### Objective
Reproduce the following entries word for word.

### Supplied material
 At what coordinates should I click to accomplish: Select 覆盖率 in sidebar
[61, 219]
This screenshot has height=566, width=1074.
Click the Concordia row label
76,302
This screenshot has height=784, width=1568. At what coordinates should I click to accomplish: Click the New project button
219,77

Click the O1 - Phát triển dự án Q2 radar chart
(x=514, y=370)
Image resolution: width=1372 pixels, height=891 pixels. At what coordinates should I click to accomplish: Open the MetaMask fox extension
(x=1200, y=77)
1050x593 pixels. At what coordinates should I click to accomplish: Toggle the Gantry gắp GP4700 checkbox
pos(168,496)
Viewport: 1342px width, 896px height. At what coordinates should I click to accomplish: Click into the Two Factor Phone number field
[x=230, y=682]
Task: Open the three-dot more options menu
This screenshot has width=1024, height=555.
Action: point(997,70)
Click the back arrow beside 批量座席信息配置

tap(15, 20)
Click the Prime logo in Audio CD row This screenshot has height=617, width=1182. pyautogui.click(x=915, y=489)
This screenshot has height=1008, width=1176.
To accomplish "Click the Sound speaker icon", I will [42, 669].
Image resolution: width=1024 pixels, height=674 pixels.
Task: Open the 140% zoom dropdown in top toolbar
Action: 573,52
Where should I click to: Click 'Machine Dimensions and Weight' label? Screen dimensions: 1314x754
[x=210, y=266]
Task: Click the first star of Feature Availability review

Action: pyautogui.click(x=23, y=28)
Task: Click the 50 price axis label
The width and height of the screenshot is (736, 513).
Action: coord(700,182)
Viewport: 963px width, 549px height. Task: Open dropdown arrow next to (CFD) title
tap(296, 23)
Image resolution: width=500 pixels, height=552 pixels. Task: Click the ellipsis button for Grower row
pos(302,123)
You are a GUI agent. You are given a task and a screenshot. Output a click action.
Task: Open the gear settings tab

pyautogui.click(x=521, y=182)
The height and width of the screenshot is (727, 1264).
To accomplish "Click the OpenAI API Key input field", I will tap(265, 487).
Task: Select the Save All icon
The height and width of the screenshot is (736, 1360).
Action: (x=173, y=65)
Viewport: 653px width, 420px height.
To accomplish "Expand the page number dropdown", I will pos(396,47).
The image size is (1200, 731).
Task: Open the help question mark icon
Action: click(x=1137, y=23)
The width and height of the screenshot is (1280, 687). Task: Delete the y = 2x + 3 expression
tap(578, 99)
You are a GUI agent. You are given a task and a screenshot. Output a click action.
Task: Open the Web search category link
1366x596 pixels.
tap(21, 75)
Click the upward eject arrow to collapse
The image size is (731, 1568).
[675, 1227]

### Worked solution
 At what coordinates should I click to accomplish: Select 覆盖率 in sidebar
[61, 219]
This screenshot has height=566, width=1074.
Click the Concordia row label
76,302
This screenshot has height=784, width=1568. At what coordinates should I click to accomplish: Click the New project button
219,77

Click the O1 - Phát triển dự án Q2 radar chart
(x=514, y=370)
Image resolution: width=1372 pixels, height=891 pixels. At what coordinates should I click to accomplish: Open the MetaMask fox extension
(x=1200, y=77)
1050x593 pixels. At what coordinates should I click to accomplish: Toggle the Gantry gắp GP4700 checkbox
pos(168,496)
Viewport: 1342px width, 896px height. At what coordinates should I click to accomplish: Click into the Two Factor Phone number field
[x=230, y=682]
Task: Open the three-dot more options menu
This screenshot has width=1024, height=555.
Action: point(997,70)
Click the back arrow beside 批量座席信息配置

tap(15, 20)
Click the Prime logo in Audio CD row This screenshot has height=617, width=1182. pyautogui.click(x=915, y=489)
This screenshot has height=1008, width=1176.
To accomplish "Click the Sound speaker icon", I will [42, 669].
Image resolution: width=1024 pixels, height=674 pixels.
Task: Open the 140% zoom dropdown in top toolbar
Action: 573,52
Where should I click to: Click 'Machine Dimensions and Weight' label? Screen dimensions: 1314x754
[x=210, y=266]
Task: Click the first star of Feature Availability review

Action: pyautogui.click(x=23, y=28)
Task: Click the 50 price axis label
The width and height of the screenshot is (736, 513).
Action: coord(700,182)
Viewport: 963px width, 549px height. Task: Open dropdown arrow next to (CFD) title
tap(296, 23)
Image resolution: width=500 pixels, height=552 pixels. Task: Click the ellipsis button for Grower row
pos(302,123)
You are a GUI agent. You are given a task and a screenshot. Output a click action.
Task: Open the gear settings tab

pyautogui.click(x=521, y=182)
The height and width of the screenshot is (727, 1264).
To accomplish "Click the OpenAI API Key input field", I will tap(265, 487).
Task: Select the Save All icon
The height and width of the screenshot is (736, 1360).
Action: (x=173, y=65)
Viewport: 653px width, 420px height.
To accomplish "Expand the page number dropdown", I will pos(396,47).
The image size is (1200, 731).
Task: Open the help question mark icon
Action: click(x=1137, y=23)
The width and height of the screenshot is (1280, 687). Task: Delete the y = 2x + 3 expression
tap(578, 99)
You are a GUI agent. You are given a task and a screenshot. Output a click action.
Task: Open the Web search category link
1366x596 pixels.
tap(21, 75)
Click the upward eject arrow to collapse
The image size is (731, 1568).
[675, 1227]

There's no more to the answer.